▶ [抜き出した文章]:
= = =

モーショングラフィックス作成の機能も充実しています。
ユーザーインターフェースも直感的で、ネット上にも多くのチュートリアルがあり、初心者からプロフェッショナルまで幅広く対応しています。
ロゴなし動画編集ソフト 無料版/有料版
|
編集レベル | 対応OS | ファイル形式 | 4K |
---|---|---|---|---|
中級者〜 | Windows・Mac・Linux | ほぼすべてのファイル形式に対応 | ○ | |
映画のスタジオが並ぶハリウッドの映像プロダクションで、使用率がとても高いソフト。実際の映画で使われている実績が、この動画編集ソフトの実力の高さを示しています。難点は、高機能過ぎること。Adobe製品に例えると、Premiere ProとAfter Effectsを足したくらいの機能がある。逆に複数のソフトを習得する必要がないので、使いこなすことができたら、無敵の動画編集ソフト。 使用環境:パソコン |
2. HitFilm Express
HitFilm Expressは、モーショングラフィックスとビジュアルエフェクトに特化した無料の動画編集ソフトです。

= = =

▶ [データ]:
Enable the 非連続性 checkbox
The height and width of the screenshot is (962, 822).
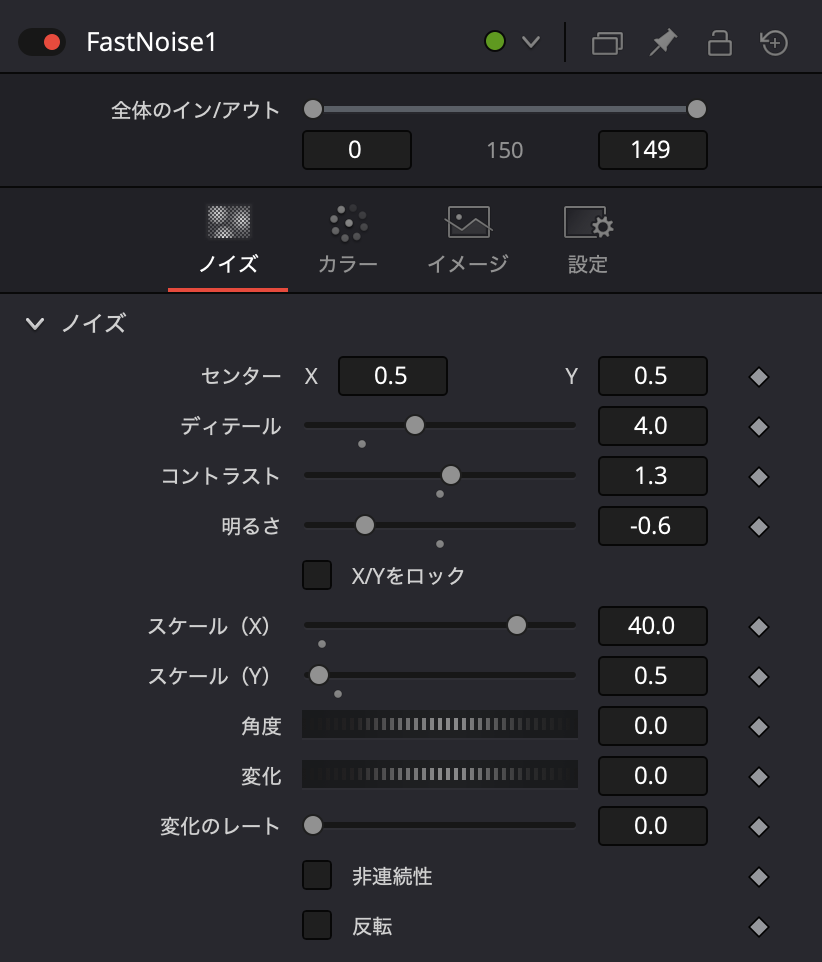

= = =

▶ [短い作業]: 動画編集ソフトについての文章のうち、「モーショングラフィックス作成の機能も充実しています。」から始まって「た無料の動画編集ソフトです。」で終わるところを、一字も変えずに書き写してください。 この文章だけを手がかりにしてください。

▶ [できあがり]:
モーショングラフィックス作成の機能も充実しています。
ユーザーインターフェースも直感的で、ネット上にも多くのチュートリアルがあり、初心者からプロフェッショナルまで幅広く対応しています。
ロゴなし動画編集ソフト 無料版/有料版
|
編集レベル | 対応OS | ファイル形式 | 4K |
---|---|---|---|---|
中級者〜 | Windows・Mac・Linux | ほぼすべてのファイル形式に対応 | ○ | |
映画のスタジオが並ぶハリウッドの映像プロダクションで、使用率がとても高いソフト。実際の映画で使われている実績が、この動画編集ソフトの実力の高さを示しています。難点は、高機能過ぎること。Adobe製品に例えると、Premiere ProとAfter Effectsを足したくらいの機能がある。逆に複数のソフトを習得する必要がないので、使いこなすことができたら、無敵の動画編集ソフト。 使用環境:パソコン |
2. HitFilm Express
HitFilm Expressは、モーショングラフィックスとビジュアルエフェクトに特化した無料の動画編集ソフトです。